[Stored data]
┄┄┄┄┄┄┄┄┄┄

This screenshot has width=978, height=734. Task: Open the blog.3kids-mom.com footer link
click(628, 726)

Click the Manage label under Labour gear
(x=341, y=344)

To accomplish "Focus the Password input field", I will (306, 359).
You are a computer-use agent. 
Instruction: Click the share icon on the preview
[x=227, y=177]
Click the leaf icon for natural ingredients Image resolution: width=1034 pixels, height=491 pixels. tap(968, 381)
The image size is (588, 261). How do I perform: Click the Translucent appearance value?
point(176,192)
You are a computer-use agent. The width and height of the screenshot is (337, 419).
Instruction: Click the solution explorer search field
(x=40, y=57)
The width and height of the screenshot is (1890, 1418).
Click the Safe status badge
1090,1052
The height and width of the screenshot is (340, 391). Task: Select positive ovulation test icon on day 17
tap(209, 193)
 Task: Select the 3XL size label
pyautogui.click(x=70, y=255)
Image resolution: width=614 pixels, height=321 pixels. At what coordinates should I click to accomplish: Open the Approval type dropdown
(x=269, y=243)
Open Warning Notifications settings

┄┄┄┄┄┄┄┄┄┄

(Work to be completed):
Show every line above in which the word "computer" is found.

(Response):
You are a computer-use agent. 
You are a computer-use agent. The width and height of the screenshot is (337, 419).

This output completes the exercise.